July 21, 2023 marked the release of two highly anticipated blockbuster films, Barbie and Oppenheimer, in the United States and several other countries. Despite the films’ stark differences in themes and content, the shared premiere date was preceded by months of excitement for both films online. As a result, many fans flocked to the theaters to watch both movies in a double feature during the opening weekend and solidified ‘Barbenheimer’ as the “the biggest box office weekend of 2023 so far.”
Other Barbie picks explore Mattel’s iconic creation and her impact on American society. We also pull in feminist texts from our collections, both foundational and contemporary. Among our selections for Oppenheimer are books about the scientists who worked on the atomic bomb and the communities devastated by it in Hiroshima and Nagasaki.
Team Barbie, Oppenheimer, or ‘Barbenheimer’? Let us know in the comments!
Reviving Ophelia is a call to arms from Dr. Mary Pipher, a psychologist who has worked with teenagers for more than a decade. She finds that in spite of the women’s movement, which has empowered adult women in some ways, teenage girls today are having a harder time than ever before because of higher levels of violence and sexism. It is critical that we understand the circumstances and take measures to correct them. We need to make that precious age of experimentation safe for adolescent girls.
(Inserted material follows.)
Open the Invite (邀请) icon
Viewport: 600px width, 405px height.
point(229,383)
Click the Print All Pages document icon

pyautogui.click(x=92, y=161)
To some she’s a collectible, to others she’s trash. In The Barbie Chronicles, twenty-three writers join together to scrutinize Barbie’s forty years of hateful, lovely, disastrous, glorious influence on us all. No other tiny shoulders have ever had to carry the weight of such affection and derision and no other book has ever paid this notorious little place of plastic her due. Whether you adore her or abhor her, The Barbie Chronicles will have you looking at her in ways you never imagined.
She’s skinny, white, and blond. She’s Barbie—an icon of femininity to generations of American girls. She’s also multiethnic and straight—or so says Mattel, Barbie’s manufacturer. Illustrated with photographs of various interpretations and alterations of Barbie, this book encompasses both Barbie glorification and abjection as it testifies to the irrefutably compelling qualities of this bestselling toy. Anyone who has played with Barbie—or, more importantly, thought or worried about playing with Barbie—will find this book fascinating.
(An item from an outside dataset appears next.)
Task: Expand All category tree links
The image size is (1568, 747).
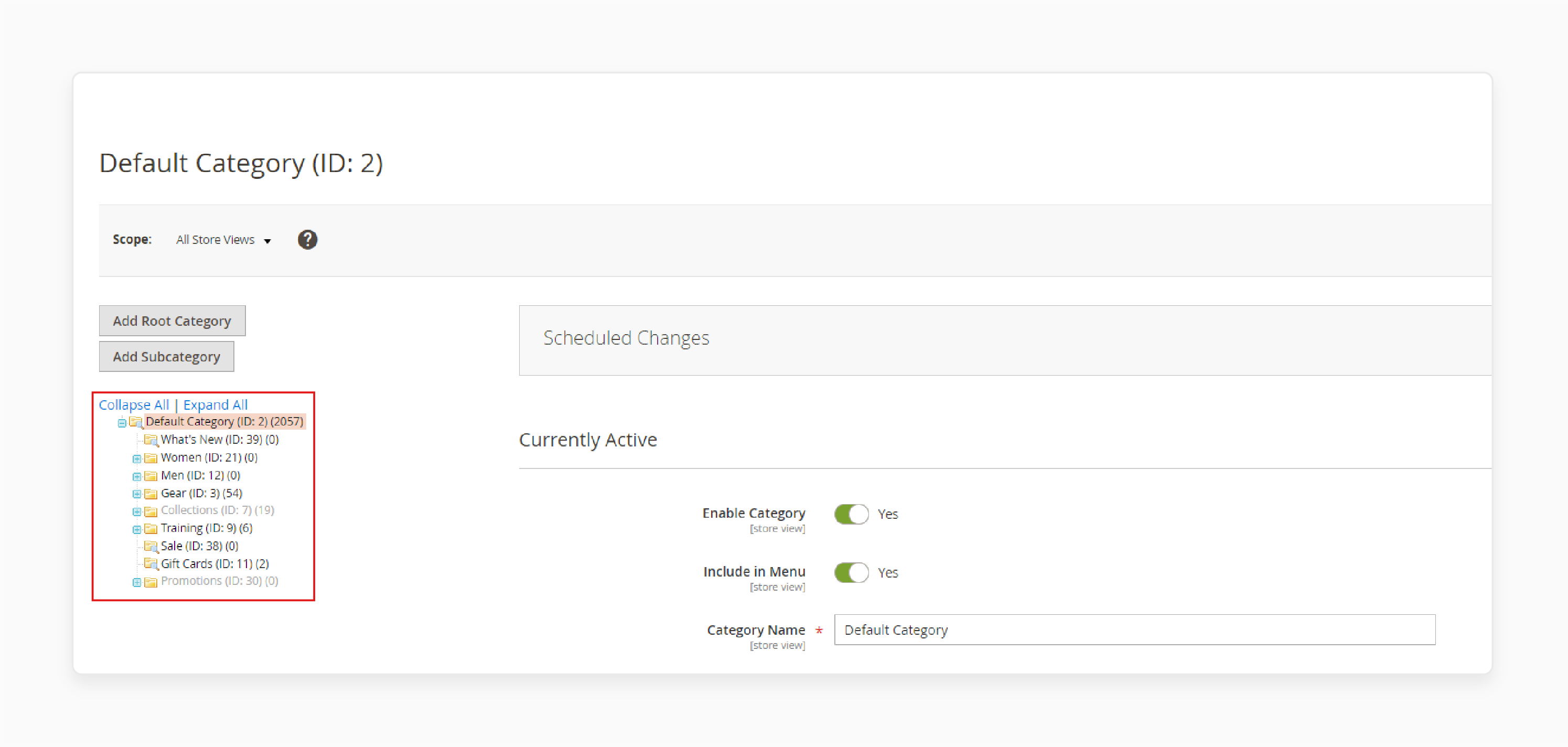Action: click(213, 404)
In Barbie Chang, Victoria Chang explores racial prejudice, sexual privilege, and the disillusionment of love through a reimagining of Barbie―perfect in the cultural imagination yet repeatedly falling short as she pursues the American dream. This energetic string of linked poems is full of wordplay, humor, and biting social commentary involving the quote-unquote speaker, Barbie Chang, a disillusioned Asian-American suburbanite. By turns woeful and passionate, playful and incisive, these poems reveal a voice insisting that “even silence is not silent.”
An unabridged version of Beauvoir’s feminist exploration of the psychological, sexual and social roles of women and their historical and contemporary situation in Western culture at the middle of the twentieth century.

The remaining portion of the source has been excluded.